* Exercise requirements *
Up to and including the line with "Click the iTunesHelper icon", return every line from the start of the entries below exactly.

──────── Records shown ────────

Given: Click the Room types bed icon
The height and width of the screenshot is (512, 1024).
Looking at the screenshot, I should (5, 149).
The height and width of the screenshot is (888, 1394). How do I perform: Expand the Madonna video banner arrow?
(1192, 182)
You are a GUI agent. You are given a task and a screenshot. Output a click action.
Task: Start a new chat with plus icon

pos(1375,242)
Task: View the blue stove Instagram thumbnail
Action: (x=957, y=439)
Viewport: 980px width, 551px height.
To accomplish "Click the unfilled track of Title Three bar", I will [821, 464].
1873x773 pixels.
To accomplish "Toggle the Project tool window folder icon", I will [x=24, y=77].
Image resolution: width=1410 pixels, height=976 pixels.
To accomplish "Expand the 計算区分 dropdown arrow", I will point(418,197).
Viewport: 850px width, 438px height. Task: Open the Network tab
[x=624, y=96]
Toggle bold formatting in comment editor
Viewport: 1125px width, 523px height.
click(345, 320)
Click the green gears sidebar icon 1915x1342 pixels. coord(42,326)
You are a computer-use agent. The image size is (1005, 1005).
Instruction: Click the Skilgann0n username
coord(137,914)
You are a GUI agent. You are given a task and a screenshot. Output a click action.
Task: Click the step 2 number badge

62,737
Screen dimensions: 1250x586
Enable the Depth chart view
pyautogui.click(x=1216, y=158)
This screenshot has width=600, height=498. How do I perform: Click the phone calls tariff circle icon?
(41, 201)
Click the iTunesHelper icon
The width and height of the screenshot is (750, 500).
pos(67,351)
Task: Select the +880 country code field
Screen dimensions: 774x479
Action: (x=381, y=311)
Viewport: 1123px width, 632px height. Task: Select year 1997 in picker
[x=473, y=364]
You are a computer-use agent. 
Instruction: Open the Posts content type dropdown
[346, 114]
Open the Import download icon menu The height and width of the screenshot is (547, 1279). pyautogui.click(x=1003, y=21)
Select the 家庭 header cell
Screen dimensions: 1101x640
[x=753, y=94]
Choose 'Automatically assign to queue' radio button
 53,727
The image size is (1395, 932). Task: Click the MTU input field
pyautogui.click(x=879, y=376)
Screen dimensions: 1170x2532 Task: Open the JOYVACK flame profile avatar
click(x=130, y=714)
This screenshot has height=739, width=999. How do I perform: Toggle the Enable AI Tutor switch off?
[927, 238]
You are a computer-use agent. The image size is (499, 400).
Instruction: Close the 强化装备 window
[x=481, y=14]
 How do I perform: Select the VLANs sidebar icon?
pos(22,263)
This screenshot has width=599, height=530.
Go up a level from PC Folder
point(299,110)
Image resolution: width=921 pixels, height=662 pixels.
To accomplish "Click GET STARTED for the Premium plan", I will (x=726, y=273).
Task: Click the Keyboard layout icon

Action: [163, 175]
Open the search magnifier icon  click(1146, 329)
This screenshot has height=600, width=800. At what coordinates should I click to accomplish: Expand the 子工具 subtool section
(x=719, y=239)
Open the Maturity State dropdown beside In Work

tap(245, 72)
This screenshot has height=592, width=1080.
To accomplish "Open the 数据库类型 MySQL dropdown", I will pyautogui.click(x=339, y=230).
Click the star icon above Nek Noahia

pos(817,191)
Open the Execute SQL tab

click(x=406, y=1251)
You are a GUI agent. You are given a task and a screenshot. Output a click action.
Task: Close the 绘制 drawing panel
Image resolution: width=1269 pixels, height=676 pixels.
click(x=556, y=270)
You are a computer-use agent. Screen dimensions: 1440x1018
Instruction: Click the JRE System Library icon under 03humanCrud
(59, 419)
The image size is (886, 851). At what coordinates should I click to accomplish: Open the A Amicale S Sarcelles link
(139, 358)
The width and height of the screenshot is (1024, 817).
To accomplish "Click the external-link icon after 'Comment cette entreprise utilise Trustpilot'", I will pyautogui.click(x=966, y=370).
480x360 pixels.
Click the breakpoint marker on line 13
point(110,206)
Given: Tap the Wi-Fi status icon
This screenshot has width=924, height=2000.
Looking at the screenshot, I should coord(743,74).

────────

* Solution to this exercise *
Given: Click the Room types bed icon
The height and width of the screenshot is (512, 1024).
Looking at the screenshot, I should (5, 149).
The height and width of the screenshot is (888, 1394). How do I perform: Expand the Madonna video banner arrow?
(1192, 182)
You are a GUI agent. You are given a task and a screenshot. Output a click action.
Task: Start a new chat with plus icon

pos(1375,242)
Task: View the blue stove Instagram thumbnail
Action: (x=957, y=439)
Viewport: 980px width, 551px height.
To accomplish "Click the unfilled track of Title Three bar", I will [821, 464].
1873x773 pixels.
To accomplish "Toggle the Project tool window folder icon", I will [x=24, y=77].
Image resolution: width=1410 pixels, height=976 pixels.
To accomplish "Expand the 計算区分 dropdown arrow", I will point(418,197).
Viewport: 850px width, 438px height. Task: Open the Network tab
[x=624, y=96]
Toggle bold formatting in comment editor
Viewport: 1125px width, 523px height.
click(345, 320)
Click the green gears sidebar icon 1915x1342 pixels. coord(42,326)
You are a computer-use agent. The image size is (1005, 1005).
Instruction: Click the Skilgann0n username
coord(137,914)
You are a GUI agent. You are given a task and a screenshot. Output a click action.
Task: Click the step 2 number badge

62,737
Screen dimensions: 1250x586
Enable the Depth chart view
pyautogui.click(x=1216, y=158)
This screenshot has width=600, height=498. How do I perform: Click the phone calls tariff circle icon?
(41, 201)
Click the iTunesHelper icon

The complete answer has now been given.